The start of the week plunged many into a state of deepest stupor. Over the past six months we have already devoted dozens of reviews preparing our readers for the onset of global problems and the collapse of bubbles in risky asset markets.
The most wrong thing a trader can do in such a situation is to lose an adequate perception of reality and rush into the pursuit of the market. We urge our readers to remain calm and analyze the situation as openly as possible.
Let’s take as example the oil market. Yes, here and now the situation looks completely hopeless. But by and large, all this we already seen in 2014. Situations, of course, are not identical, but in many ways they are similar. So, we can try to draw historical parallels and predict the future development of events and market prices. What happened when the last time oil prices went below $ 30 (WTI)? By the will of the key oil market participants, the current reality at that time was changed (meaning the signing of the first OPEC + agreement).
Actually, here and now everything can be repeated. It is not so difficult to imagine the situation of the OPEC + emergency meeting already at the end of this or next week, at which Russia agrees to cut the production and the situation will turn upside down. Given how dependent the Russian economy is on hydrocarbons, this is the only reasonable option for a country if it does not want to become a second Venezuela.
That is, banal logic suggests that selling oil at current prices is a very risky thing. But purchases, on the contrary, are promising.
Similar thoughts can be presented for the US dollar. Beating of USD in the FOREX, given the current form of the US economy and other countries is undeserved. Yes, the Fed has already lowered the rate, and the ECB has not yet, respectively, the rate differential has narrowed, but it is still in favor of the United States.

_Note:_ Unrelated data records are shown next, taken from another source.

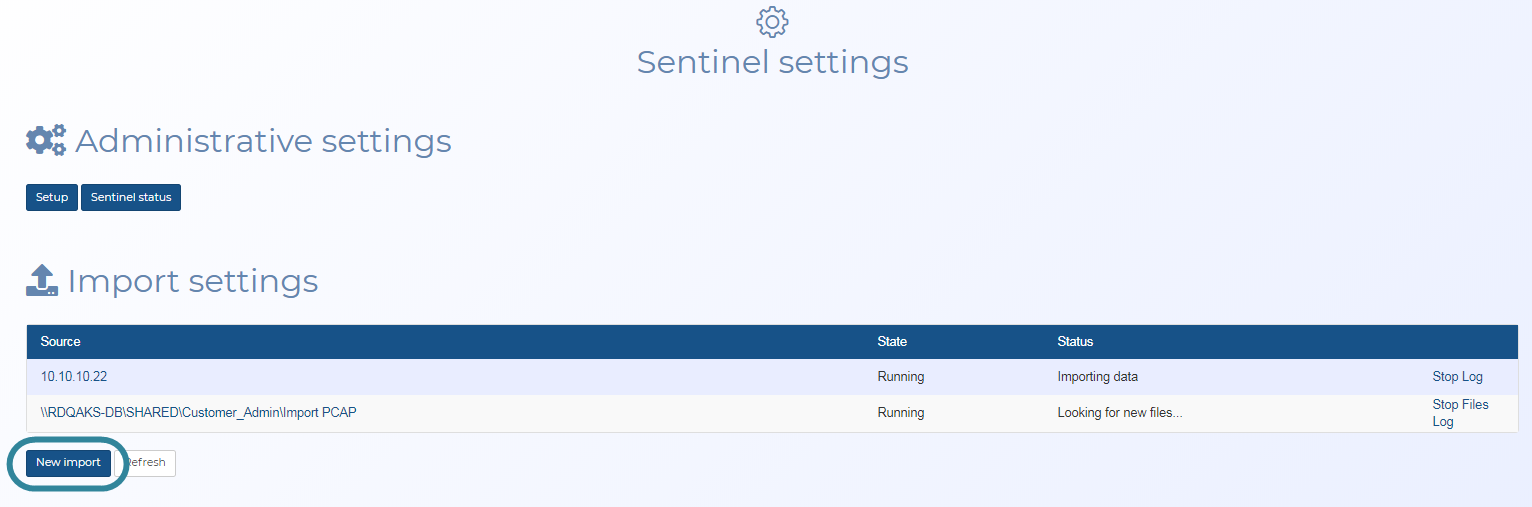Select the RDQAKS-DB Import PCAP source path
This screenshot has width=1532, height=507.
pyautogui.click(x=198, y=413)
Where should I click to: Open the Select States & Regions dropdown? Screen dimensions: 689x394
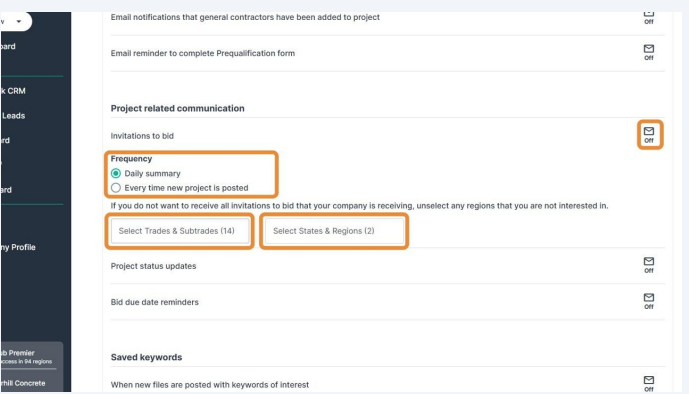(334, 231)
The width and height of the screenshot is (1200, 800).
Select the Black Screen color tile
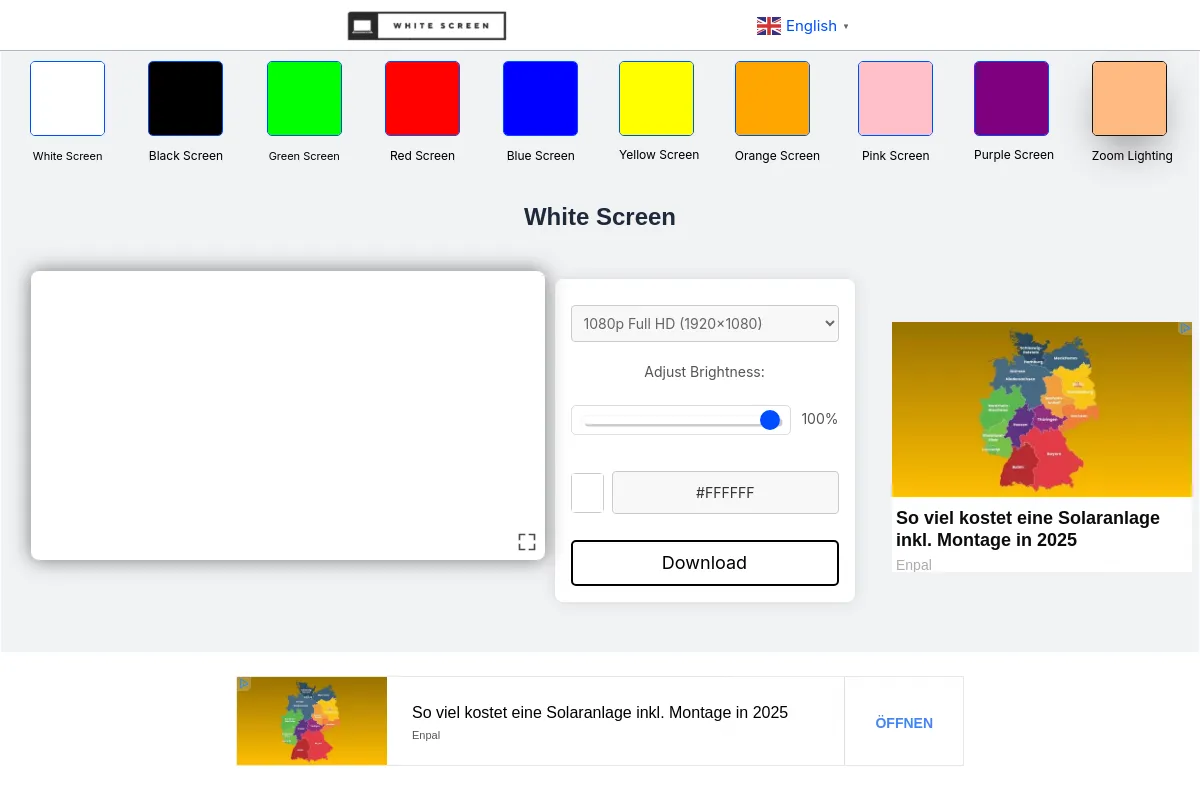[185, 98]
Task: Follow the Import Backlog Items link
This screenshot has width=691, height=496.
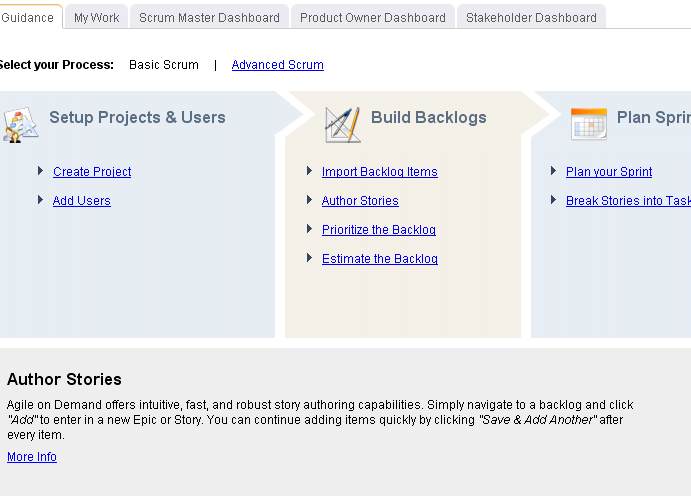Action: tap(379, 172)

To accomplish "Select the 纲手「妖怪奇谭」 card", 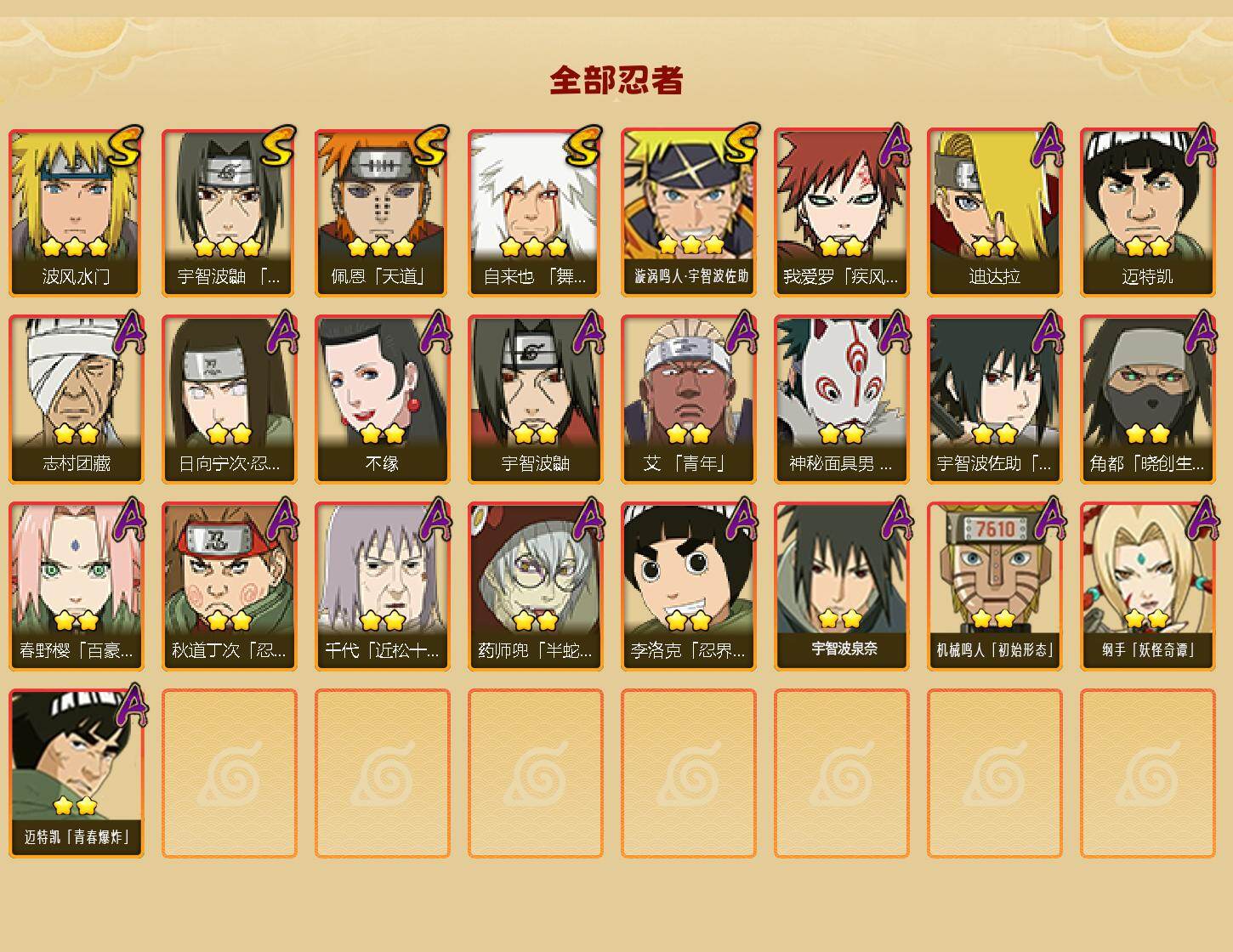I will 1148,586.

At the same time, new historical lows on the yield of US treasury bonds indicate that demand for dollars is not falling, but, on the contrary, is growing. That is another logical contradiction that makes us think that the markets are wrong.
The experience of the year 2008 shows that the insanity into which markets plunge headlong is a relatively short-term phenomenon. And ultimately, common sense returns. We have no particular doubts about this. The only doubt is timing. That is, when everything returns to norm.
Of course, go against the market without stops, trying to impose your will, is potentially a margin call. But at the same time, following your line without fanaticism and with reasonable stops will make it possible in the end not only to catch a local correction, but to be at the origins of a big movement.
That is why today we will continue to follow our basic plan: sell EURUSD, buy USDJPY with simultaneous purchases of gold (all positions with hard and rather short stops), sell in the US stock market, and sell the Russian ruble as well.